03 junio, 2012

RESOLUCIONES

Marilyn - Warhol

Soy un tipo ordenado y, como así me va bien, no tengo mayor interés en cambiar; y menos a estas alturas de la película. Menciono lo del orden, por mi afición a hacer listados: listados de dietario y de asuntos pendientes, de libros que gloso, de pelis que veo. No es algo nuevo, que ya los hacía a los quince, hasta de las chicas que me robaban el aire...
Así es que no podían faltarme listas en materia de propósitos: esas buenas intenciones que uno busca sustanciar cada vez que inicia el año o un nuevo ciclo vital.
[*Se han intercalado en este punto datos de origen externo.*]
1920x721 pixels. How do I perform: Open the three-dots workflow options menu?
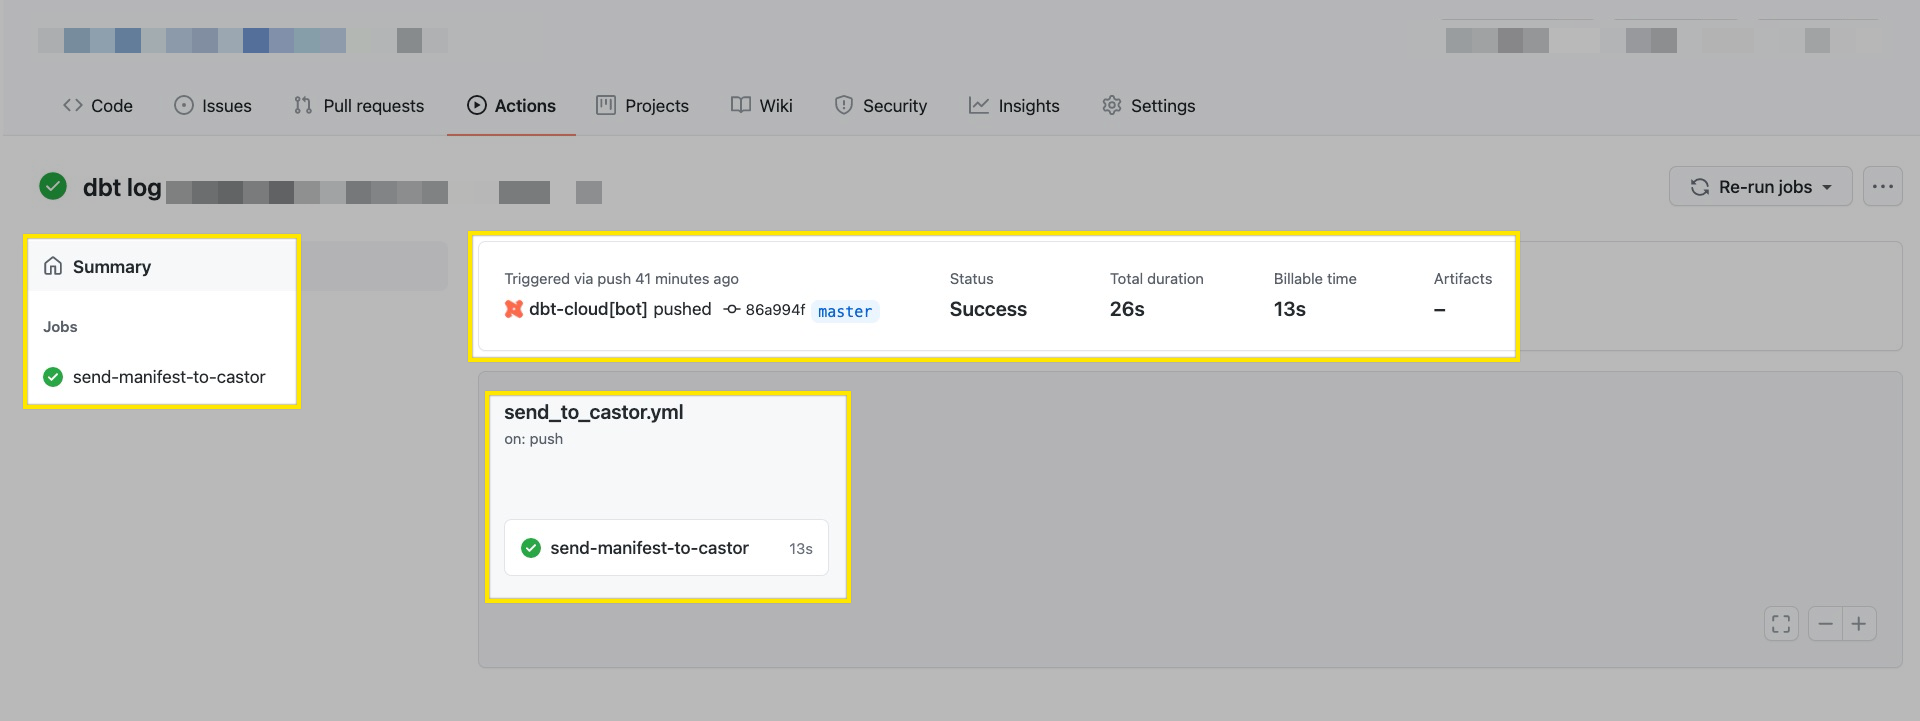[1882, 187]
Como tengo vencido al tabaco y me saneo regularmente en el gimnasio, lo que hago es endilgarme una veintena de posibles que, en una tabla y con método, reviso mes a mes. Total que, en esa miscelánea de objetivos que listé el último diciembre, recojo un poco de todo: Desde mi intención de cocinar nuevos platos, hasta la de revisar mis contratos y seguros (y cambiar de compañía, ante el mínimo abuso tarifario), pasando por eliminar plásticos y polietilenos de mi vida, verdecer los consabidos planes solidarios o mejorar mi asistencia a las salas de cine, en caída libre desde hace años, muy a mi pesar. Pues bien, llevo mis registros con resultados aceptables, salvo precisamente en esta última cuestión. Hago arqueo de mayo y vuelvo a anotar en rojo lo de ir al cine. La razón: que me supera cohabitar la sala con decenas de personas que aterrizan en ella de merendola. A fuer de ser claro, no puedo con el hábito de apalancarse con las palomitas, los frutos secos y el medio litro de cola ante la gran pantalla, como si en pantuflas y ante la tele de la propia casa. ¿No ven estos incontinentes glotones que, al manipular sus envoltorios, al masticar y al sorber, molestan; que sus emanaciones invaden desagradablemente las narices de quienes sólo buscan disfrutar de una película? Pues bien, amo el cine, pero repruebo la suerte de merenderos que son las salas de proyección. Consecuencia: voy poco y, lo poco, en la France, donde las taquillas tienen largas colas (la cultura en Francia es un valor social; basta con entrar en una librería o acercarse a una exposición para comprobarlo) y donde la escena de alguien abriendo una bolsa con maíces tostados en medio de una peli es inimaginable. Los franchutes tendrán cosas que sí y otras que no tanto, pero en materia de cine, sea por las buenas películas que hacen, por su hábito de ir a verlas o por el civismo que exhiben durante las proyecciones, nos dan sopas con honda. Las mismas que, por lo visto, les damos nosotros a ellos en el deporte de competición; algo que me trae al pairo, y mucho más a tres telediarios de que estalle la burbuja futbolera y viendo cómo se toleran las evasiones de impuestos de buena parte de los que dan patadas al balón, sacuden la raqueta o se suben a un Fórmula-1. ¡Qué país este, mon Dieu!
Como sea, repaso con método mis resoluciones y veo que no conseguiré cubrir mi objetivo para este año en lo que concierne a ir al cine... Salvo que pida asilo cultural al otro lado de la muga y me haga ciudadano francés, como Montaigne o Voltaire. Eso sí: si pudiera ser, a condición de que me permitan seguir viviendo por aquí, en este desorientado, consumido y contradictorio país.